AN INVESTIGATION OF FRAGMENTATION MECHANISMS OF DOUBLY PROTONATED TRYPTIC PEPTIDES

Peptides formed as reaction products, of specific hydrolysis of proteins by trypsin, are characterized by a basic residue (Arg or Lys) at the C-terminus, which facilitates formation of abundant [M + 2H]2+ ions under electrospray or ionspray conditions. These doubly charged ions readily dissociate upon collisional activation to y" and b fragment ions which are mass complements of one another. The suggestion that these fragments are formed by direct charge-separation dissociations must contend with the observation that the y" intensities are generally appreciably larger than those of their b counterparts. However, it is shown that this can be accounted for by a greater susceptibility of the b ions to undergo further dissociation to smaller fragments such as immonium ions.
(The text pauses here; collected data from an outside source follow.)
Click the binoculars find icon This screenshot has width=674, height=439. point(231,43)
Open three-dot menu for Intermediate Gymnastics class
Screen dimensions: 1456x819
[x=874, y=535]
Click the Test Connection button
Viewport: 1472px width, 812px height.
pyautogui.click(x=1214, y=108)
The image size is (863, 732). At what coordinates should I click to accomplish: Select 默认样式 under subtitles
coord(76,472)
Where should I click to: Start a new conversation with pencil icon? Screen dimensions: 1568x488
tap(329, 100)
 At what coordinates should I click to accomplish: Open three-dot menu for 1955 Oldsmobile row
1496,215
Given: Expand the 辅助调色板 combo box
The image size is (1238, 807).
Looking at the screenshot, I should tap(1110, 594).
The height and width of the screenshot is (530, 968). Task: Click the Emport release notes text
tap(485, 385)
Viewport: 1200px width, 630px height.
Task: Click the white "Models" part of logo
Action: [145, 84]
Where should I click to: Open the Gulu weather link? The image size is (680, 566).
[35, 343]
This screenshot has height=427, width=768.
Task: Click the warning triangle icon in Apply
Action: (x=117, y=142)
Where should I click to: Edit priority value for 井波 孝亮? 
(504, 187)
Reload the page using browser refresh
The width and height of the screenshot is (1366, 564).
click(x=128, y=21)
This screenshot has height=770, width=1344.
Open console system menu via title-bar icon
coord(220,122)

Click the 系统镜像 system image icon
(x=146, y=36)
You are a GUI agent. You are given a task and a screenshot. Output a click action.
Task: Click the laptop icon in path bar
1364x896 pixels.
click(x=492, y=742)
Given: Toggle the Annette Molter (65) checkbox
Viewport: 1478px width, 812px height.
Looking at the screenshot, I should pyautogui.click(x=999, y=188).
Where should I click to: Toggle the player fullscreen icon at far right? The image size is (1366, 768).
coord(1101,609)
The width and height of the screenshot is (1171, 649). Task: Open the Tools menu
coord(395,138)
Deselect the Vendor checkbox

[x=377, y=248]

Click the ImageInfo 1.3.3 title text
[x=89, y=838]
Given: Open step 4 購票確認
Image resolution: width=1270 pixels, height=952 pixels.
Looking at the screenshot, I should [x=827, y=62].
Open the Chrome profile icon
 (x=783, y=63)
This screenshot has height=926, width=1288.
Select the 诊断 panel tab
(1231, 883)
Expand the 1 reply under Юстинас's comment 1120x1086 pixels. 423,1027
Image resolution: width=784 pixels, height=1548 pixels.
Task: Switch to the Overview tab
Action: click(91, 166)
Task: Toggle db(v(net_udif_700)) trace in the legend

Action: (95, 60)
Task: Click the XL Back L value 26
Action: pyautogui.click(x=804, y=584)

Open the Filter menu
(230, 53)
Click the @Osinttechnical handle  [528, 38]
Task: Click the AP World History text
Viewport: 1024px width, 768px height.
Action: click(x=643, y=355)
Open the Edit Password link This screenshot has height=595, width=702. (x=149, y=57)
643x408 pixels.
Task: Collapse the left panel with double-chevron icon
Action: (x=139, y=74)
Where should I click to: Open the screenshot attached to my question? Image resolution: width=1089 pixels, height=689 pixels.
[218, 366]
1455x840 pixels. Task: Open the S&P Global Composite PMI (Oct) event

In addition no evidence could be found to support alternative mechanisms, including dissociative electron capture, for which equal intensities of the two fragment ion series are not obligatory. Initial protonation at the N-terminus was shown to be required for formation of these [M + 2H]2+ ions via its suppression by mono-acetylation at the N-terminus. These findings, and others concerning formation of [y"']2+ fragments, are consistent with extensions of published mechanisms for formation of b and of y" fragments from singly protonated peptides, via charge-site-induced cleavages and intramolecular proton transfers between nitrogen atoms, respectively.